In 1971, he became VP and General Manager of Rainville’s injection blow machine program. He conceived and implemented the “One Source” turn-key concept, accepting responsibility for molds, machines, installation, and training. “Customers just wanted a hole in the ground; they didn’t want to buy a shovel, or even worse, a blade, handle, and a rivet to put it all together.” He was responsible for marketing, machine upgrades, tooling procurement, unit cavity proofing, production tool start-up, and training. He spoke at several SPE sections and RETECs, helped organize the first injection blow conference at NYU, and authored tooling articles in Modern Plastics and the SPE Mold Engineering Handbook. He took injection blow molding into many new applications. Examples included Polycarbonate nurser bottles (Gerber), Acrylonitrile beer bottles (Coors), and wide-mouth jars (Binney and Smith, Kemp Foods). They originally blew PET bottles under a secret Amoco contract seven years before the Wheaton patent.
The 1973 oil embargo put resin on allocation and decimated machinery sales. Thus, Bob joined Owens-Illinois in 1974. He commercialized their new extrusion stretch-blow molding process (O-I patent, licensed, built, and sold by Bekum). As manager of non-beverage PET engineering, he helped pioneer many applications, including liquor, mouthwash, and cooking oils. He installed the first Nissei non-beverage machine (for mouthwash) in the US at their Levis Park site.
Captive Plastics, a customer from his former Rainville days, wanted to grow and become a “national” supplier with a two-coast presence. In 1980, Bob was offered a chance to build and run a grass-roots plant somewhere “near Los Angeles.” He selected Redlands, CA, and established an eight-machine injection blow molding and decorating operation, which he managed for several years.
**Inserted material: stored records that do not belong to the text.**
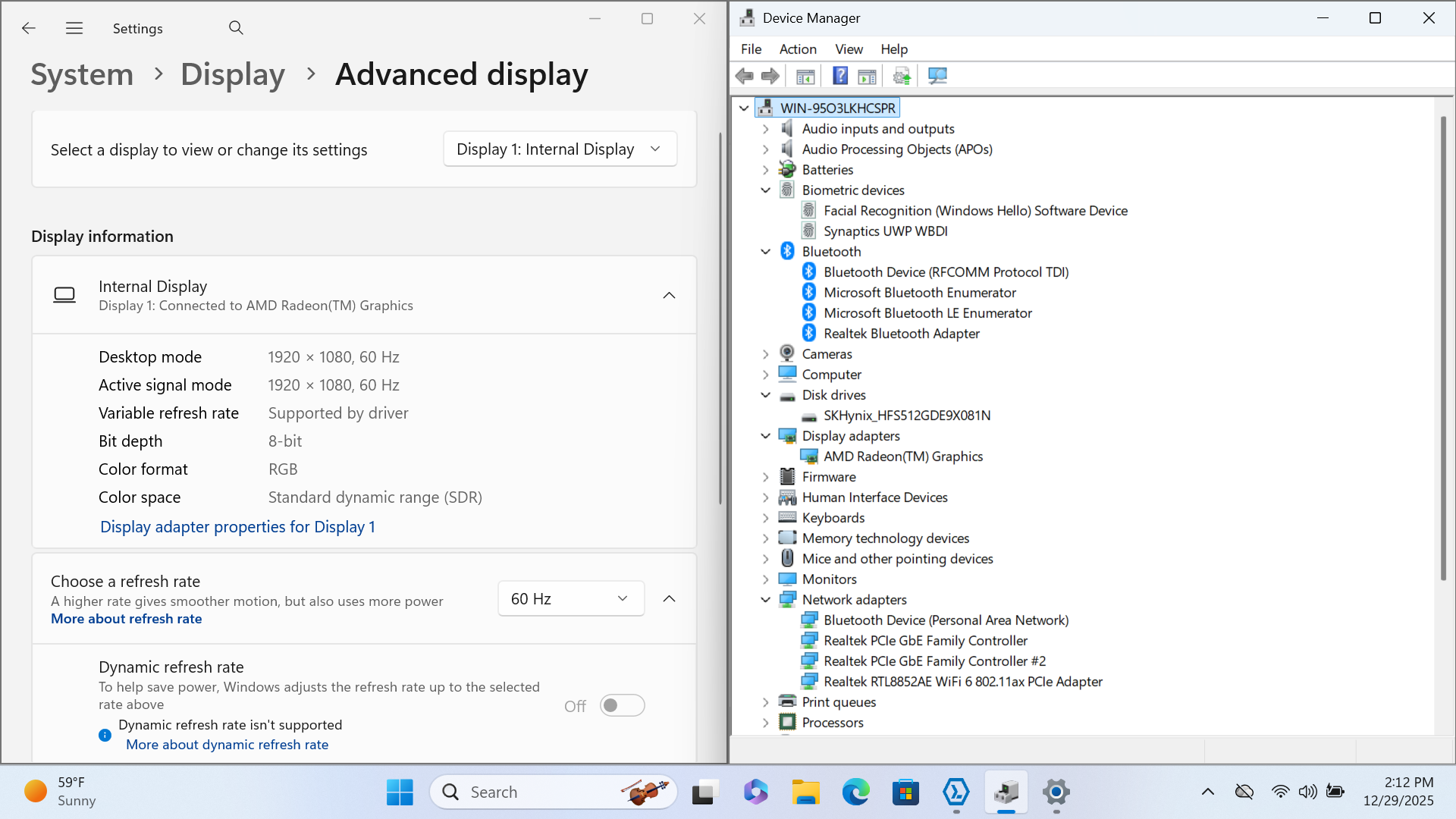Open Microsoft Edge from the taskbar
Image resolution: width=1456 pixels, height=819 pixels.
(x=855, y=792)
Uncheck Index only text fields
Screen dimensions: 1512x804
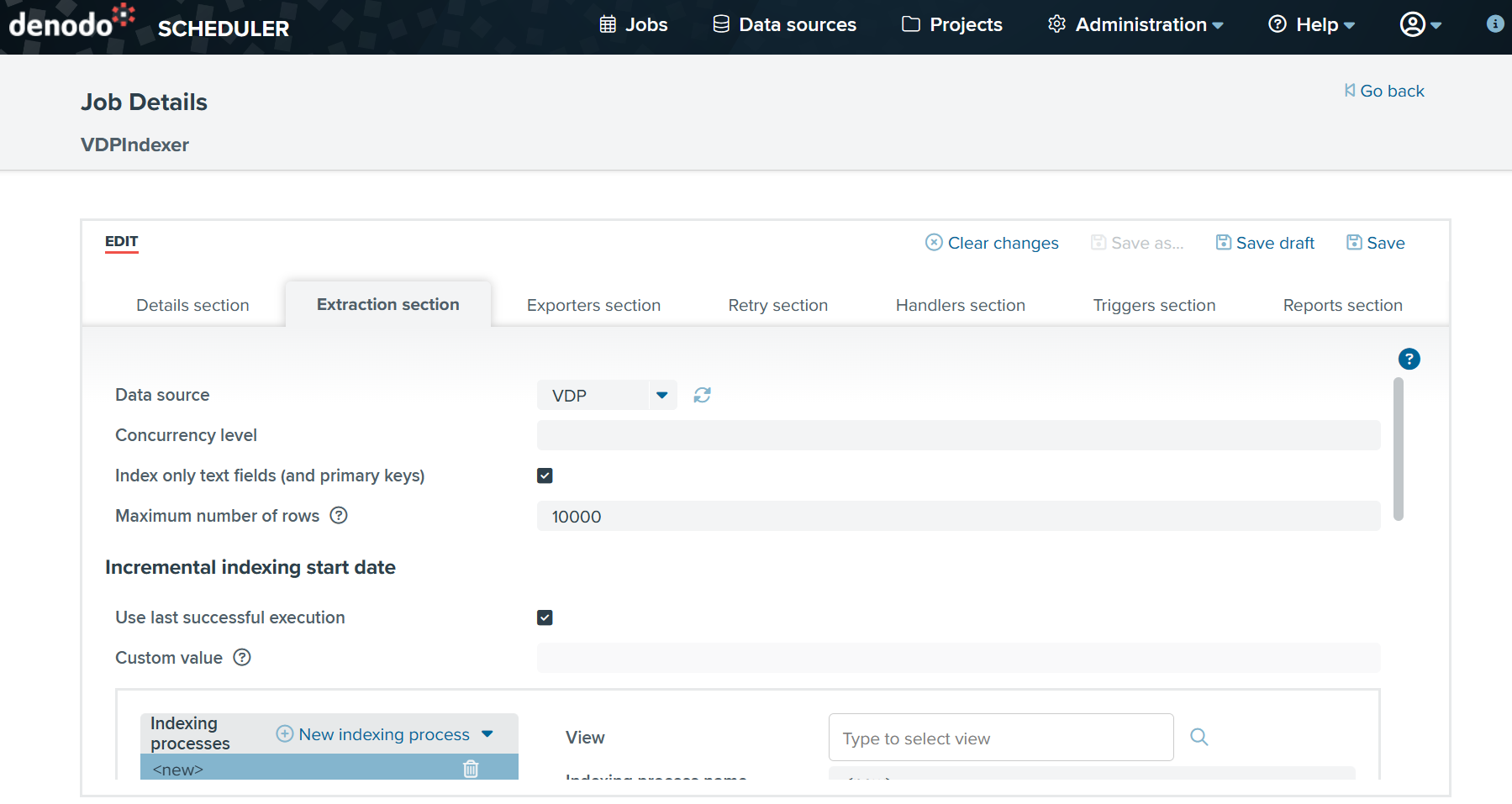click(545, 476)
Returning to Solvay in 1989 and his love of customer service combined with resin development, he held the highest technical ranking of a senior engineering consultant. He traveled extensively for technical service, focusing on customer acquisition (correct resin, processability qualifications, compliance with internal and third-party performance specifications) and customer retention (application training, process troubleshooting, plant auditing, etc.). His expertise with blown auto gas tanks first fluorinated and then multi-layered, was well appreciated among their customers.
Bob has long been active in sharing his knowledge with the industry. For several years, he taught a full semester course in blow molding at Newark College of Engineering’s evening associates program. He has presented at the University of Akron’s Polymer lectures, NYU, American Plastics Council, AMA seminars, and annual Blowmolding conferences for many years. He was a frequent speaker at SPE seminars TOPCONS and RETECS. He has been published in Plastics Technology, Modern Plastics, Canadian Plastics, Modern Plastics Encyclopedia, and the SPE Mold Engineering Handbook.
He joined SPE in 1957 and has been a member of six different sections. He became a Senior member in 1969 and was elected a Fellow of the Society in 2002. He served on the Blowmolding Division’s board from 1995 to 2006. He was awarded their Lifetime Achievement award in 2004. Mr. Delong received his bachelor’s degree in chemical engineering from Clarkson University in 1956. He completed graduate studies in law and marketing at the University of Kansas City and the University of Toledo.